AIM OF THE TASK. Each line that contains the word "computer" counts once; give the total for the records below and nothing else.

DATA RECORDS.
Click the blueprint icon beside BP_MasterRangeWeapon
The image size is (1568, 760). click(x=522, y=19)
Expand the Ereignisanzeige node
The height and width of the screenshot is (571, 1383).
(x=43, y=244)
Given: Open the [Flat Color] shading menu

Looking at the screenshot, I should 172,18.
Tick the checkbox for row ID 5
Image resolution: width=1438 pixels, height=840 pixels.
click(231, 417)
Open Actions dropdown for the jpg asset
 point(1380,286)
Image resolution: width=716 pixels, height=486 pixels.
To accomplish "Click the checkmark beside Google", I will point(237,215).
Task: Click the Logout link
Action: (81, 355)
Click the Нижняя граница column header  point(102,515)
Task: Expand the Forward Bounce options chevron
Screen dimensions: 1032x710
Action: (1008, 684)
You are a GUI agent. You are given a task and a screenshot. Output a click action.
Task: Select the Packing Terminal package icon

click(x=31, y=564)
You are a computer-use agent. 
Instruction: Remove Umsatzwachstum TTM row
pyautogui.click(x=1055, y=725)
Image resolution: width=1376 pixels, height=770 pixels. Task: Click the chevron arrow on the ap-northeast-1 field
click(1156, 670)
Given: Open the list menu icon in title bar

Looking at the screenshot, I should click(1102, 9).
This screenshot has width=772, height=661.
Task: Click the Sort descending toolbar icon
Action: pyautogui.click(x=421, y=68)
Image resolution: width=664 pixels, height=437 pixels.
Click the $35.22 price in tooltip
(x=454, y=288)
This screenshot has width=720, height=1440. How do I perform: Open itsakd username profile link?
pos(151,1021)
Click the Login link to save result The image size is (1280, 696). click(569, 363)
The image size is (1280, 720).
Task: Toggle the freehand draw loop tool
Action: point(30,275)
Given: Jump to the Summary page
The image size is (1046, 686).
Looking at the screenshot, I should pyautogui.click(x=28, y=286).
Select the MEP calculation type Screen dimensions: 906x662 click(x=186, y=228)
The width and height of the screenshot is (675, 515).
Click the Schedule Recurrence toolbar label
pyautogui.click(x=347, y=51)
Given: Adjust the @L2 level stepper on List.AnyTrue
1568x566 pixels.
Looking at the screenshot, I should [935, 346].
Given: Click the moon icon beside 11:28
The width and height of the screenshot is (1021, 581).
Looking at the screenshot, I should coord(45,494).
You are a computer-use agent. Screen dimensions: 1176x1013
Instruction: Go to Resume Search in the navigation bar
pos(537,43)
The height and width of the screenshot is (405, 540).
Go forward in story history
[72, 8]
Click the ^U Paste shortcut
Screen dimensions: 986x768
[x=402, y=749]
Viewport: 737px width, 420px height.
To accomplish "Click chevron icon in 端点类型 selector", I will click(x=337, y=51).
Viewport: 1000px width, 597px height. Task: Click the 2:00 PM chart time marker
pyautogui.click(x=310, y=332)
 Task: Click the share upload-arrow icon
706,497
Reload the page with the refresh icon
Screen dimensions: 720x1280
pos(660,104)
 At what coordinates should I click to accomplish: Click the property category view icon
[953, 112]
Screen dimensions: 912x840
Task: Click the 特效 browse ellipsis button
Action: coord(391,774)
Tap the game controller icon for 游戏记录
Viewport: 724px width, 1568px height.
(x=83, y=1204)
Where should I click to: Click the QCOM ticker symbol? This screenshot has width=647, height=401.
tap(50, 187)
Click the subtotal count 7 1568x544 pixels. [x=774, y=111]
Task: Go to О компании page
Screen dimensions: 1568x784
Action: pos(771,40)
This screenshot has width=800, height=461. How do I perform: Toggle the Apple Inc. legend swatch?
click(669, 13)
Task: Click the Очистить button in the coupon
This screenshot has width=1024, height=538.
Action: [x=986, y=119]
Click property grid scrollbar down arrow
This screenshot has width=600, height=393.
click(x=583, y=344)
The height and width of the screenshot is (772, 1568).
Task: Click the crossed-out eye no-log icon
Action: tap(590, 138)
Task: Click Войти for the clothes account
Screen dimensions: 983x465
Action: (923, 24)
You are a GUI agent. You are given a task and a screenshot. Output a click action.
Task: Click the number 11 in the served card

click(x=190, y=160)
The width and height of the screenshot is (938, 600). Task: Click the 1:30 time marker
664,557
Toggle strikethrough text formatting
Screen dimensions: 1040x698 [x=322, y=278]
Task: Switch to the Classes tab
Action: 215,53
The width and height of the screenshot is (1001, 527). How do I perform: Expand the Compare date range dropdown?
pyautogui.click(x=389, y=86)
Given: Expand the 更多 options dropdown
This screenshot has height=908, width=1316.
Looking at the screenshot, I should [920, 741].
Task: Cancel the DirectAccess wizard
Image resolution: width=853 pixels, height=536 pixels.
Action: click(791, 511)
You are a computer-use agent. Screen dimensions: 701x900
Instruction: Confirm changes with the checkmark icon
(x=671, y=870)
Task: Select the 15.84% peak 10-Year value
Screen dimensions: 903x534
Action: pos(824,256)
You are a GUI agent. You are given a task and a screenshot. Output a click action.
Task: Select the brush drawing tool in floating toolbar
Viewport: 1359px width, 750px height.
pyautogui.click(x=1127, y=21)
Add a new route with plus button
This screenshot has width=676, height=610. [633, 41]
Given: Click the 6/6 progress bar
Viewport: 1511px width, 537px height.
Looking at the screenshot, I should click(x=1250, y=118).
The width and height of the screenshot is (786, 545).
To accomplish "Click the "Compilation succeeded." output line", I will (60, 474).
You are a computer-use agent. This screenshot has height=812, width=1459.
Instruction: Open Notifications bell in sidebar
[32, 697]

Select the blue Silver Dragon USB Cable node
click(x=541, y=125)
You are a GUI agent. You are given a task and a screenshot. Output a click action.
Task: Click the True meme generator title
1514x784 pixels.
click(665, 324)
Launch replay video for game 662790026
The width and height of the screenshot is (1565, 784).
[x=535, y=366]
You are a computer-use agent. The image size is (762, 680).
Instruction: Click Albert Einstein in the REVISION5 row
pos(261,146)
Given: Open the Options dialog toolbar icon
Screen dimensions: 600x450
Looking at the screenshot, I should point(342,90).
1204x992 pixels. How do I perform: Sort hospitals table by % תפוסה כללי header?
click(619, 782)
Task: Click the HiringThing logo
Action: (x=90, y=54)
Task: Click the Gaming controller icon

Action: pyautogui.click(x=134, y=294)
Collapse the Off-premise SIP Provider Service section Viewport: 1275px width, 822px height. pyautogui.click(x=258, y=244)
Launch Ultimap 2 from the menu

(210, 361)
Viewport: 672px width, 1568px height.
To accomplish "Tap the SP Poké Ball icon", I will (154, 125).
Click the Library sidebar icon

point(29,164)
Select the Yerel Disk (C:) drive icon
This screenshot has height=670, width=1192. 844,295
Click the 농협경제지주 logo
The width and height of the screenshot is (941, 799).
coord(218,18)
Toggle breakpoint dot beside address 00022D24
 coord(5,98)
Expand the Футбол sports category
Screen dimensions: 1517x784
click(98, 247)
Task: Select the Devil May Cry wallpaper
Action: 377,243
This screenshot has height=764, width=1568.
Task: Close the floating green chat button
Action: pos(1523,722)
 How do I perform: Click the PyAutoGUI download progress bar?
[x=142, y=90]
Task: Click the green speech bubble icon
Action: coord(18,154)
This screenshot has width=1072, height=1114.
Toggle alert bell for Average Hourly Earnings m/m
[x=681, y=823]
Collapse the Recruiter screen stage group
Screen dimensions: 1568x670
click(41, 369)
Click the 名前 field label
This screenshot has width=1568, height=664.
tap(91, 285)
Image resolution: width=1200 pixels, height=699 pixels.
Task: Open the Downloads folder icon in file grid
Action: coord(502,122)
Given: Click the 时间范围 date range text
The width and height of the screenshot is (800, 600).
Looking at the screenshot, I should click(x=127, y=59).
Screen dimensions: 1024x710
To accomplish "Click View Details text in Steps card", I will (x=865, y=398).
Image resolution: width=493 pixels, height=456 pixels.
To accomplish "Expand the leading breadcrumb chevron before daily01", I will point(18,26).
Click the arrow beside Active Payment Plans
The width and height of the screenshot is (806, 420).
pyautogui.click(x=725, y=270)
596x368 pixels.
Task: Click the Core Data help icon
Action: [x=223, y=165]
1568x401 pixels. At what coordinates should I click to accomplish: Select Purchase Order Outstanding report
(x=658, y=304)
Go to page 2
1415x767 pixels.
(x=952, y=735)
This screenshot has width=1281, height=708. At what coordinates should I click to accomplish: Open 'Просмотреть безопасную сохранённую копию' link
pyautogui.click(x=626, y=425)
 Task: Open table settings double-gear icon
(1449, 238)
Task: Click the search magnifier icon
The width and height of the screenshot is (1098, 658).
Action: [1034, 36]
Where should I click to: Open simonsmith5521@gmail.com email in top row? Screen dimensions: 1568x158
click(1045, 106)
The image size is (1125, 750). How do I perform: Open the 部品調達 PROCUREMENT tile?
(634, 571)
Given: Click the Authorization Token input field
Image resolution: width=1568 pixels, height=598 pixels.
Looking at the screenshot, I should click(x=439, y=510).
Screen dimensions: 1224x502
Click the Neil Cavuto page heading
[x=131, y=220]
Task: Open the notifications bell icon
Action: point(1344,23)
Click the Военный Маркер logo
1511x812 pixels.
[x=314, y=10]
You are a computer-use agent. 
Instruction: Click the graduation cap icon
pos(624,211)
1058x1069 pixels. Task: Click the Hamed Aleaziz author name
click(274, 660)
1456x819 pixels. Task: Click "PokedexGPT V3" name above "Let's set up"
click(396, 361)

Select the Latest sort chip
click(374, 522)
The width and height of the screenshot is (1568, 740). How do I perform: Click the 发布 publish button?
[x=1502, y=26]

ANSWER SPACE. 6